Esclusi – Tre giocatori hanno disputato più del 50% delle partite al comando di Conor O’Shea e non sono stati scelti per la Rugby World Cup: si tratta di Marco Fuser (23 presenze), Edoardo Gori (19) e Tommaso Castello (18, escluso per infortunio).

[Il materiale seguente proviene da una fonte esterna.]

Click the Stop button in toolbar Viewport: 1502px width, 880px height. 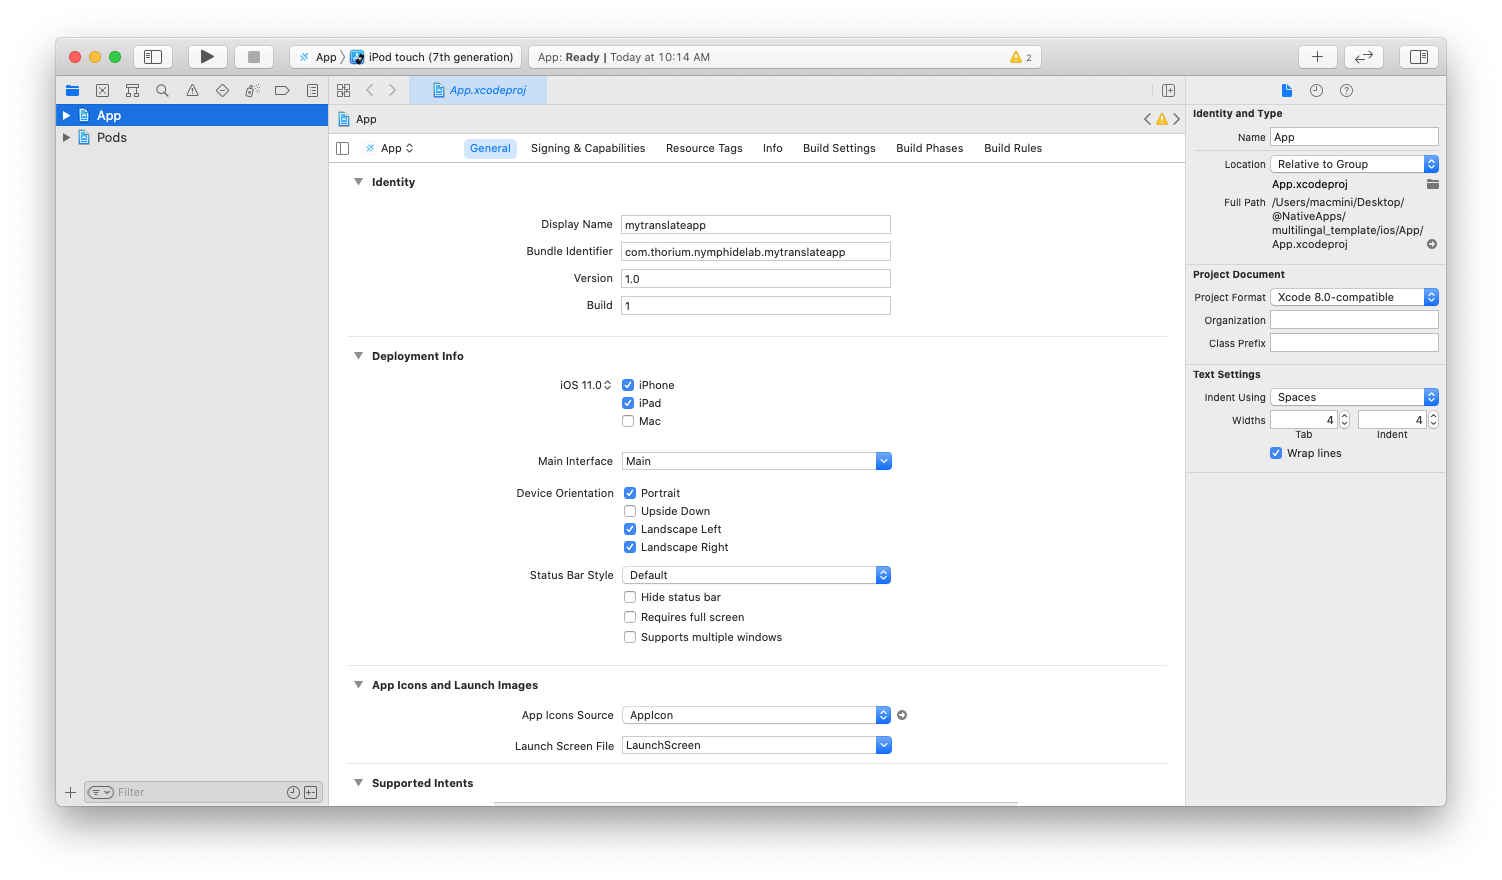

Angelo Esposito, tagliato dopo aver partecipato al ritiro fino alla settimana scorsa, è il trequarti esterno (ala o estremo) con più presenze da titolare nell’era O’Shea (15).
E quindi?
I numeri e le statistiche relative alla gestione di Conor O’Shea e alle sue scelte in ottica Rugby World Cup conducono giocoforza ad alcune considerazioni, in particolare in termini di profondità ed esperienza della squadra italiana, due caratteristiche fondamentali per tutte le squadre, in particolare ai mondiali.
Sia in termini di profondità che di esperienza, l’Italia che si presenterà in Giappone è ben coperta in alcuni ruoli, mentre pecca in almeno una delle due variabili in altri.
Come abbiamo visto, il ruolo di mediano di mischia è uno dei più critici: dal punto di vista dell’esperienza, abbiamo due giocatori con poca dimestichezza con il palcoscenico internazionale (Palazzani ha giocato appena 3 partite da titolare negli ultimi 3 anni), mentre da quello della profondità la selezione di Callum Braley, un giocatore di formazione non italiana appena aggiunto al gruppo, è sintomo delle poche alternative nel ruolo.
In prima linea la situazione è composita: a destra c’è un ottimo mix di esperienza e profondità, a tallonatore molto dipende dalla presenza di Leonardo Ghiraldini, mentre a sinistra un qualsiasi problema ad Andrea Lovotti scoprirebbe una situazione piuttosto problematica.
Seconda linea, terza linea e mediano di apertura sono i ruoli dove la nazionale è più coperta da qualsiasi punto di vista, con le probabili seconde scelte che hanno alle spalle un background abbastanza solido di minuti, specialmente nei ruoli chiave di numero 8 e numero 10.
Fra i trequarti, buono l’assortimento di ali ed estremi, mentre sui centri il solo Luca Morisi è abituato a vestire la maglia numero 12. Né Tommaso Campagnaro, né Tommaso Benvenuti hanno mai disputato un incontro internazionale in quel ruolo, mentre Giulio Bisegni, probabile deputato a rivestire la posizione in contumacia Morisi, lo ha fatto contro l’Irlanda lo scorso 10 agosto.